Despite AML enforcement and regulatory gaps, financial institutions in the region can now tap a cosmic opportunity to unite against fraudsters
According to the analysts at Forrester Research in a May 2024 report, “new hotspots have emerged for money launderers, while innovative technology has also emerged to fight against them. Notably, generative AI (GenAI) has catapulted itself into the forefront of this fight.”
Some trends identified it the firm’s research had indicated that disparate regulatory frameworks and non-coordinated enforcement across countries in the Asia Pacific region are contributing to the proliferation of shell companies (and recently, “family offices”), making it easier for criminals and the wayward rich to exploit loopholes and conceal illicit funds.
Furthermore, increased investor interest, a burgeoning crypto market, and regulatory gaps, have caused a surge in crypto-based money laundering. Traders in South Korea, China, and other Asian countries now comprise 70% of Bitcoin trading volumes. Strong investor interest, as well as APAC’s varied regulatory frameworks, are enabling criminals to exploit the perceived anonymity and ease of cross-border transactions that cryptocurrencies offer.
Finally, ‘trade-based’ money laundering is becoming prevalent and increasingly becoming a challenge for banks, due to the region’s significant trade volumes and position as a hub for global commerce. The complex network of suppliers, intermediaries, and financial institutions involved in cross-border trade gives criminals ample opportunities to manipulate invoices, overvalue goods, and transfer illicit funds under the guise of legitimate trade.
Applying AI strategies to enforcement
The growing volume/sophistication of money laundering activities poses tremendous challenge for banks. With tighter AML regulations, financial institutions are now required to perform comprehensive investigations, thereby increasing due diligence workloads.
Here is where three technological pathways can help financial institutions to cope:
- GenAI solutions: While still in early stages, GenAI is being used in some banks to enhance risk management insights and scores. GenAI is also being utilized in core transaction monitoring and risk decision-making processes.
- Explainable AI (XAI): This paradigm is increasingly important to anti-money-laundering (AML) diligence to provide transparency and enable financial institutions and regulators to understand how AI algorithms arrive at their decisions. This transparency builds trust, ensures compliance with regulations, and facilitates communication between stakeholders such as customers and partners.
- Behavioral biometrics: Today, most AML teams rely solely on transactional data to identify money-laundering attempts. Some banks already use behavioral biometrics as additional layers to detect mule accounts before an actual money transfer occurs. These technologies use sophisticated facial and voice recognition and even physical gait analysis to identify people involved in suspicious activities more accurately.

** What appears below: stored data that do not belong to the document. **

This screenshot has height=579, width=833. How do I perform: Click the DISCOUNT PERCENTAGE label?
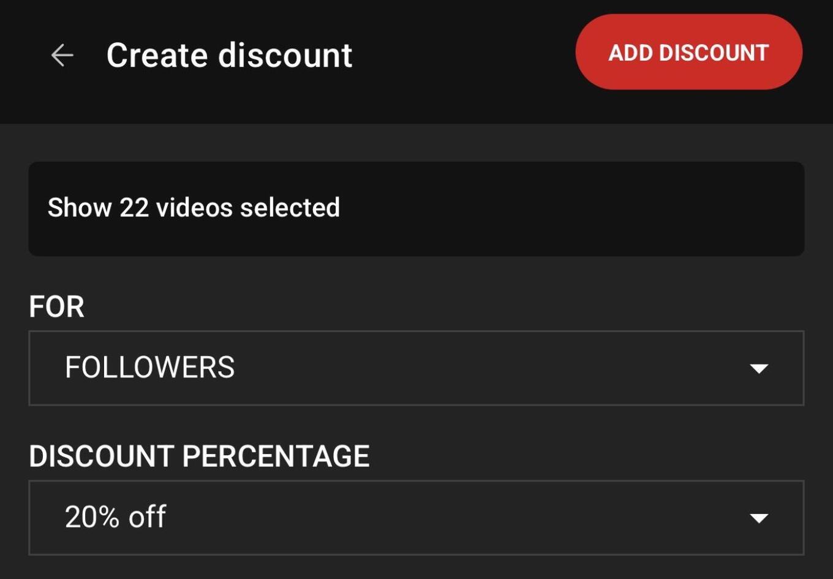(x=199, y=456)
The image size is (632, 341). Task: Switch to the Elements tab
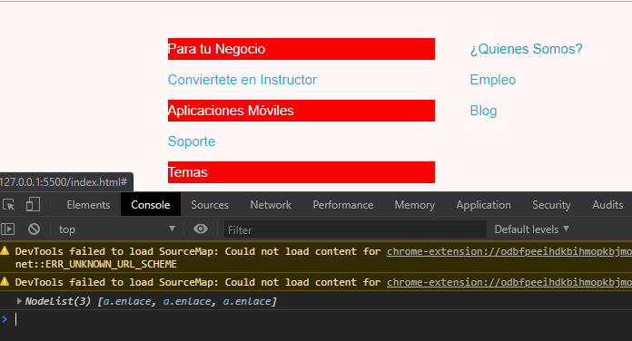(x=88, y=205)
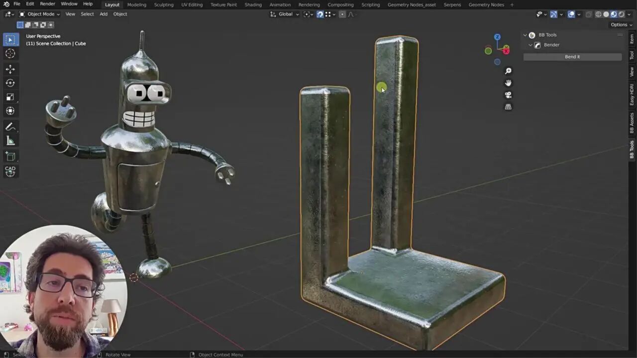Enable snapping with the magnet icon
Viewport: 637px width, 358px height.
point(320,14)
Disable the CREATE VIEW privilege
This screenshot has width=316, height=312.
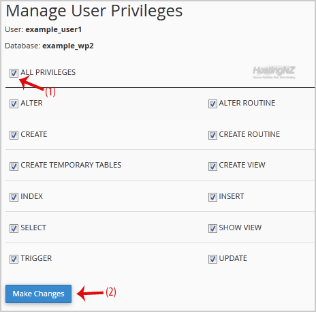(x=212, y=166)
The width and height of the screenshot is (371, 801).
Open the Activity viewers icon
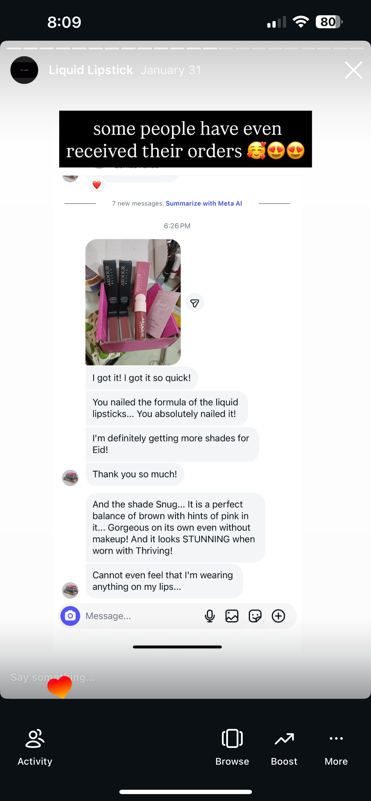click(35, 738)
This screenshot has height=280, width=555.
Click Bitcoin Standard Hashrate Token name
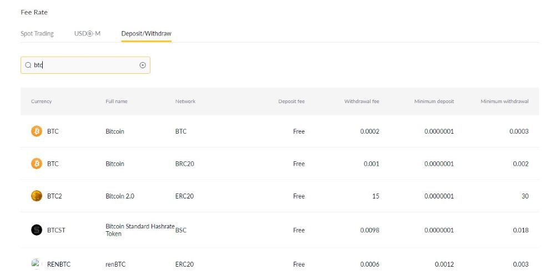click(x=140, y=230)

According to the firm’s Senior Analyst, Meng Liu: “financial institutions can’t successfully battle increasingly sophisticated money-laundering risks on their own. Forrester sees that there has been an increase in public and private collaboration on data sharing, with one key example being the Monetary Authority of Singapore’s collaboration with six major banks in the country. The collaboration launched a digital platform (COSMIC), to enable secure sharing of information across banks to deter financial crime.”
Learning from COSMIC
APAC countries can take a leaf from the COSMIC platform playbook. The framework has the following key data security/privacy management characteristics:
- Information sharing will be justified if customer behavior or transactions raise red flags that cross stipulated thresholds. In this case, all financial institutions party to the AML data sharing collaboration can provide information securely, with links to the customer or transaction.
- Parties to the scheme must also file a “suspicious transaction report” to their AML authorities and alert others in the industry via a platform watchlist.
- The thresholds details and permutations of the red flags must be kept strictly confidential among only the participants — in order to prevent criminals from circumventing them. These conditions will also ensure that information-sharing is “strictly restricted to cases of high financial crime concerns”, to ensure the interest and privacy of legitimate customers. Otherwise, for most customer activities, no red flag indicators will be triggered, and details of such customers or transactions are not shareable.
- Under this collaboration platform, financial institutions will receive statutory protection from civil liability, provided that any disclosures are done in accordance with the specified thresholds, and made in good faith with reasonable care.
By leveraging GenAI and XAI, even large countries in the region can enhance their ability to detect and prevent money laundering, bridge regulatory gaps, and improve coordination across borders, ultimately fostering a more robust and transparent financial system that grows with technological advances.